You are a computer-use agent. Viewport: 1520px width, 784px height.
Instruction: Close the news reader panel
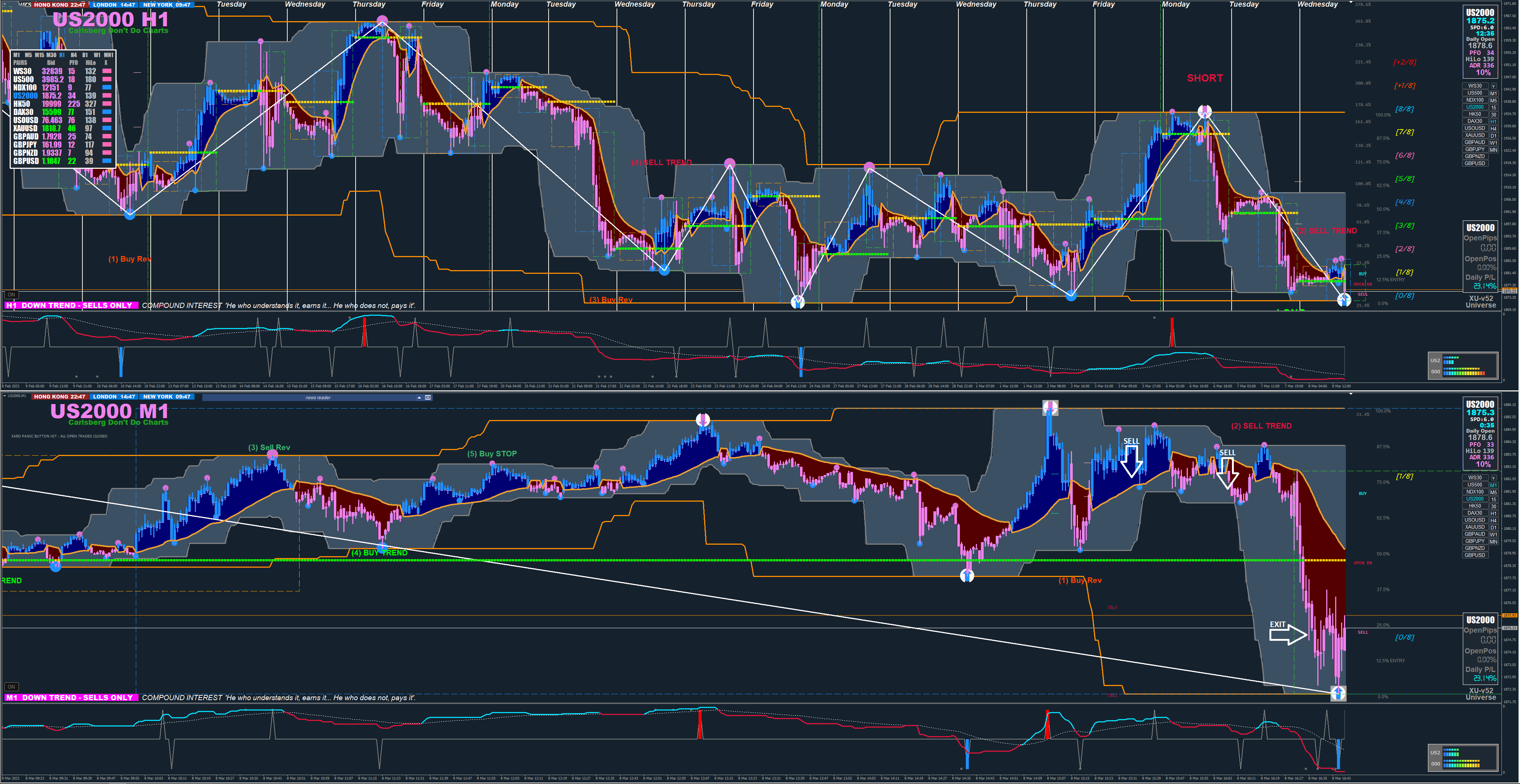tap(428, 398)
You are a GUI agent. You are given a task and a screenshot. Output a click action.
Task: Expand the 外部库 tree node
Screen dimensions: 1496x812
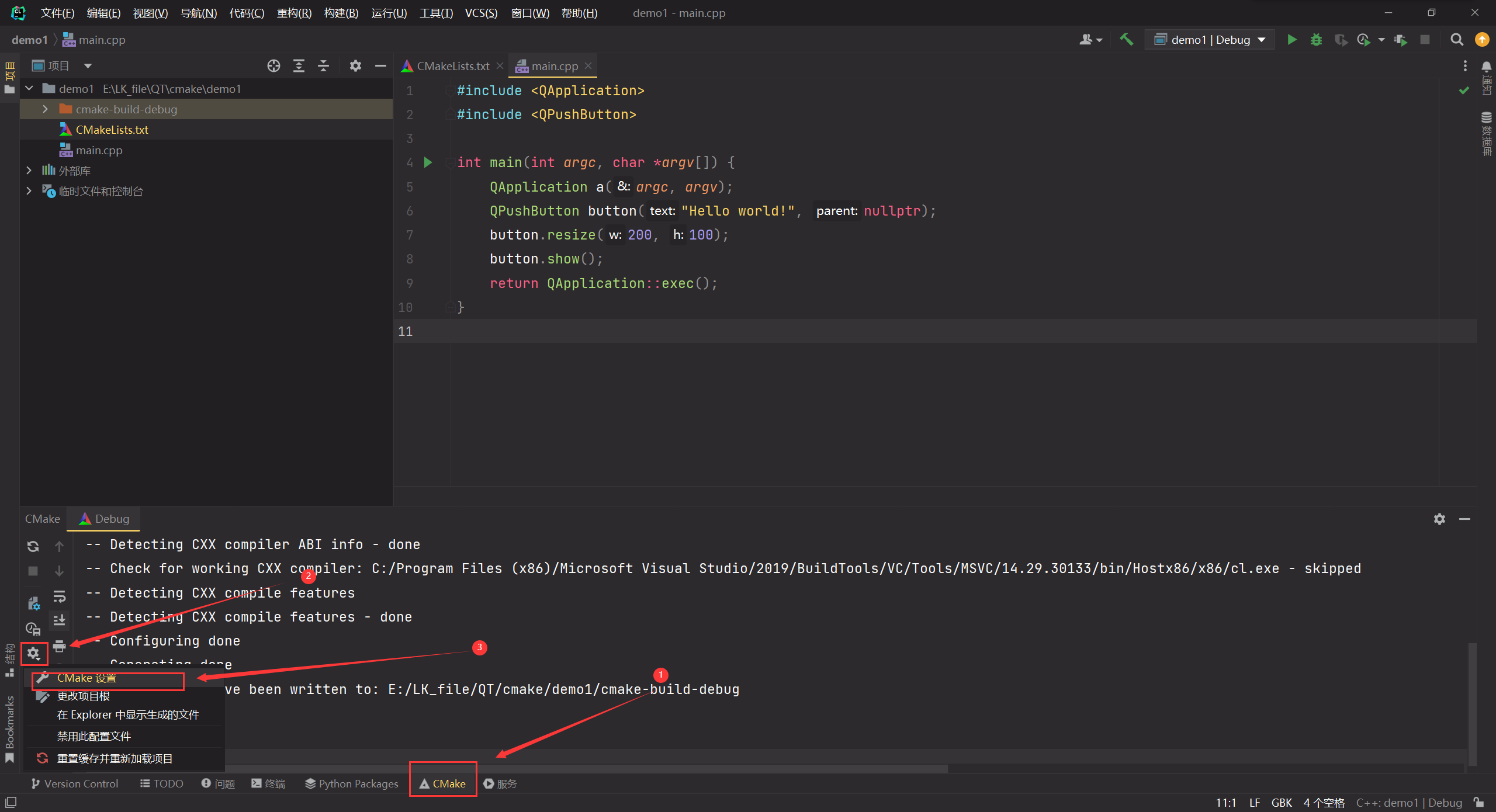click(29, 171)
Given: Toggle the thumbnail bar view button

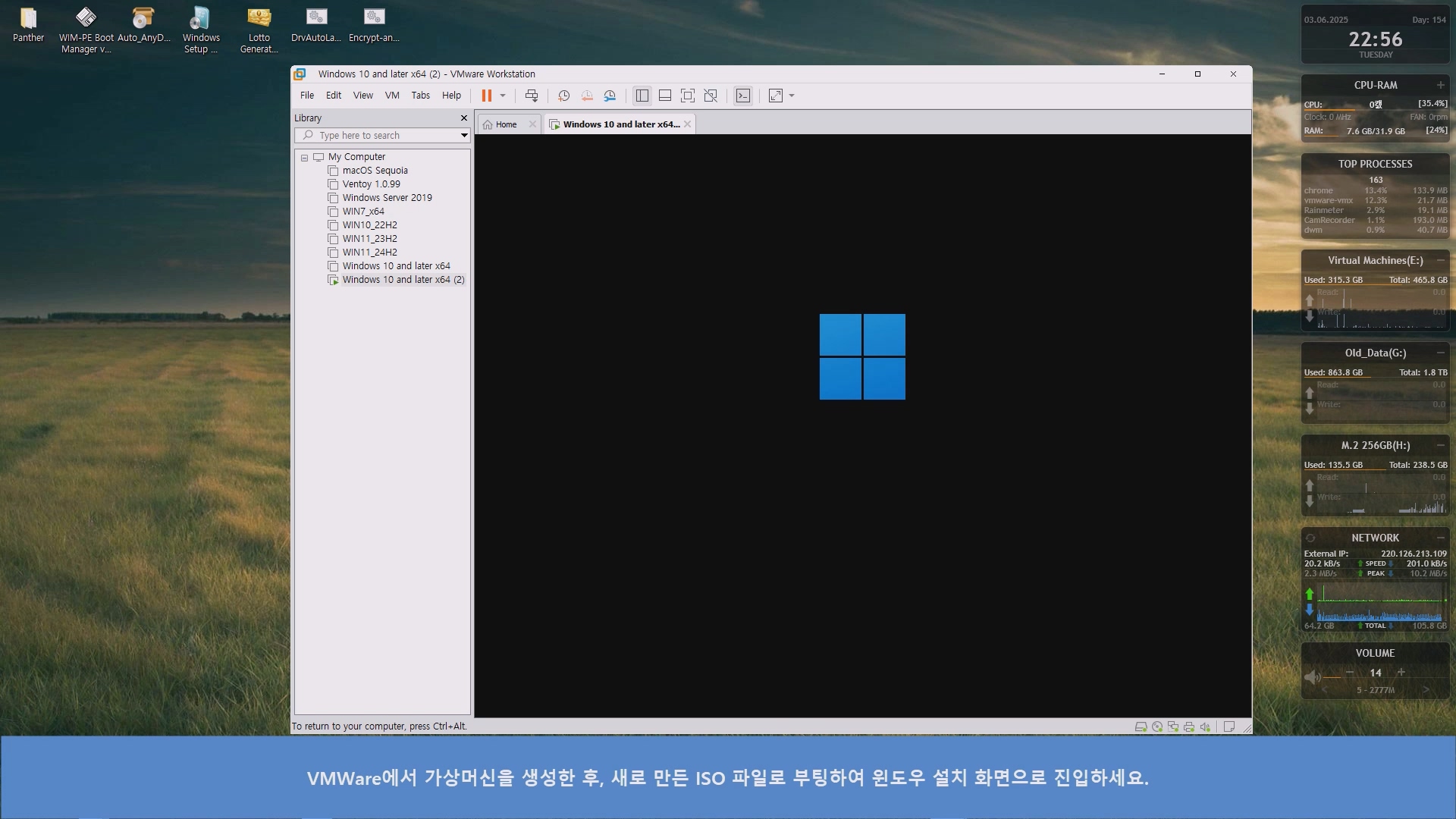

........

#### REQUIRED ACTION:
Of all the lines above, count the ones that include the string "agent" and give the number alone.

#### WRITTEN ANSWER:
2